“He’s the sort that makes a noise one way or another.”
“Yes. Obituary: ‘At his residence in Babbslow Square, yesterday, Sir S. G. Babbs, M. P., member of the London County Council. Sir S. G. Babbs, it will be remembered, gave L100,000 to build a home for the propagation of Vice, and—‘”
“That’s droll!”
“Why not Vice? ‘Twould be just the same in his mind. He doesn’t give from a sense of moral duty. Not he; he’s a bungowawen!”
“What is that?”
“That’s Indian. You buy a lot of Indian or halfbreed loafers with beaver-skins and rum, go to the Mount of the Burning Arrows, and these fellows dance round you and call you one of the lost race, the Mighty Men of the Kimash Hills. And they’ll do that while the rum lasts. Meanwhile you get to think yourself a devil of a swell—you and the gods!... And now we had better listen to this bungowawen, hadn’t we?”
The room was full, and on the platform were gentlemen come to support Sir William Belward. They were interested to see how Gaston would carry it off.

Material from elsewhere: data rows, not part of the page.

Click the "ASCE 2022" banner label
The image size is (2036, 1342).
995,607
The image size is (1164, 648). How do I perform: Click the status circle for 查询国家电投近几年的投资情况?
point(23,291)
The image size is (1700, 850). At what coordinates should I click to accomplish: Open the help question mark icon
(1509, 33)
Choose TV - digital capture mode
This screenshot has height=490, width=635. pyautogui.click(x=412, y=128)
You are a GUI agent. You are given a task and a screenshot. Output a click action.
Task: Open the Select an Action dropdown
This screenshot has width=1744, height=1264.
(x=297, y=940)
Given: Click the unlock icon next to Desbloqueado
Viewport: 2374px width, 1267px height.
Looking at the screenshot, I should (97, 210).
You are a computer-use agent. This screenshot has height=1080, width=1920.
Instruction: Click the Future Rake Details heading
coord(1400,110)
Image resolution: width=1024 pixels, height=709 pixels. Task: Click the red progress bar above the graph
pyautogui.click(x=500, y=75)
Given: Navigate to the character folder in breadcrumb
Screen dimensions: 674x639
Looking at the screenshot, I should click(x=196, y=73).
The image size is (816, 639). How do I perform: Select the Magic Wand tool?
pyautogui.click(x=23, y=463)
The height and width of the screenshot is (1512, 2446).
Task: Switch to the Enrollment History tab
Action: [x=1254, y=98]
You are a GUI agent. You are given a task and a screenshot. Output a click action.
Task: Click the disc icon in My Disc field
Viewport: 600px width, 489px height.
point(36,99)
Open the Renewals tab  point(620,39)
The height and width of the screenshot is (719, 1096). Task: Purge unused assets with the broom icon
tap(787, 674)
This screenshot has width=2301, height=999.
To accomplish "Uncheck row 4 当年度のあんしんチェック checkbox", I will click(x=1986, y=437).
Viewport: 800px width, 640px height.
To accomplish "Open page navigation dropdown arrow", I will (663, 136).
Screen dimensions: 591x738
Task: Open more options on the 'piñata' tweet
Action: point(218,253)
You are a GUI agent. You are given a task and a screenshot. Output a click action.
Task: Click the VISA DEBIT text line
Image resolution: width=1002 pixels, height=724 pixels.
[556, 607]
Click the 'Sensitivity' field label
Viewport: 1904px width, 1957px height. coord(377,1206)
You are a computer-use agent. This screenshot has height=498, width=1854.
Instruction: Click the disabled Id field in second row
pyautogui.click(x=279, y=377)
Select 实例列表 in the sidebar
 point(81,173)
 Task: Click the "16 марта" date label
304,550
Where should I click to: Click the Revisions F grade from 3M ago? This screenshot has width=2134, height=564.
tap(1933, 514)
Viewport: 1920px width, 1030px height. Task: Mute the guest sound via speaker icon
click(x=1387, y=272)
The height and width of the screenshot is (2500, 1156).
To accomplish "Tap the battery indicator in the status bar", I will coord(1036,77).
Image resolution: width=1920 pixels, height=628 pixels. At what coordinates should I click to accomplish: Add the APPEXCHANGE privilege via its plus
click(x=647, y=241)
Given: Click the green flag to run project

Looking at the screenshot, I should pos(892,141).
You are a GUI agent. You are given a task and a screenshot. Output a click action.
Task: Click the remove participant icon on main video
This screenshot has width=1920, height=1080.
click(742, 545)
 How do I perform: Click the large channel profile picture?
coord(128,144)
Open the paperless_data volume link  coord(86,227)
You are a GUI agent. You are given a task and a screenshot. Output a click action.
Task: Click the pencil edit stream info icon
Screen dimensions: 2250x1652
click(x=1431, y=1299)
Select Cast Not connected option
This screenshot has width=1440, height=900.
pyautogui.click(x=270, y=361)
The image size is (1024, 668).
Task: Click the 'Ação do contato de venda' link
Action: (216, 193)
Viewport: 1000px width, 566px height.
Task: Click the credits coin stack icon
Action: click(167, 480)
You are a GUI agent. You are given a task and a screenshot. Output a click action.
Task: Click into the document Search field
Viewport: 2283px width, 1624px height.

Mr. Babbs’s speech was like a thousand others by the same kind of man. More speeches—some opposing—followed, and at last came the chairman to close the meeting. He addressed himself chiefly to a bunch of farmers, artisans, and labouring-men near. After some good-natured raillery at political meetings in general, the bigotry of party, the difficulty in getting the wheat from the chaff, and some incisive thrusts at those who promised the moon and gave a green cheese, who spent their time in berating their opponents, he said:
“There’s a game that sailors play on board ship—men-o’-war and sailing-ships mostly. I never could quite understand it, nor could any officers ever tell me—the fo’castle for the men and the quarter-deck for the officers, and what’s English to one is Greek to the other. Well, this was all I could see in the game. They sat about, sometimes talking, sometimes not. All at once a chap would rise and say, ‘Allow me to speak, me noble lord,’ and follow this by hitting some one of the party wherever the blow got in easiest—on the head, anywhere! [Laughter.] Then he would sit down seriously, and someone else spoke to his noble lordship. Nobody got angry at the knocks, and Heaven only knows what it was all about. That is much the way with politics, when it is played fair. But here is what I want particularly to say: We are not all born the same, nor can we live the same. One man is born a brute, and another a good sort; one a liar, and one an honest man; one has brains, and the other hasn’t. Now, I’ve lived where, as they say, one man is as good as another. But he isn’t, there or here. A weak man can’t run with a strong. We have heard to-night a lot of talk for something and against something. It is over. Are you sure you have got what was meant clear in your mind? [Laughter, and ‘Blowed if we’ave!’] Very well; do not worry about that. We have been playing a game of ‘Allow me to speak, me noble lord!’ And who is going to help you to get the most out of your country and your life isn’t easy to know. But we can get hold of a few clear ideas, and measure things against them. I know and have talked with a good many of you here [‘That’s so! That’s so!’], and you know my ideas pretty well—that they are honest at least, and that I have seen the countries where freedom is ‘on the job,’ as they say. Now, don’t put your faith in men and in a party that cry, ‘We will make all things new,’ to the tune of, ‘We are a band of brothers.’ Trust in one that says, ‘You cannot undo the centuries. Take off the roof, remove a wall, let in the air, throw out a wing, but leave the old foundations.’ And that is the real difference between the other party and mine; and these political games of ours come to that chiefly.”
Presently he called for the hands of the meeting. They were given for Mr. Babbs.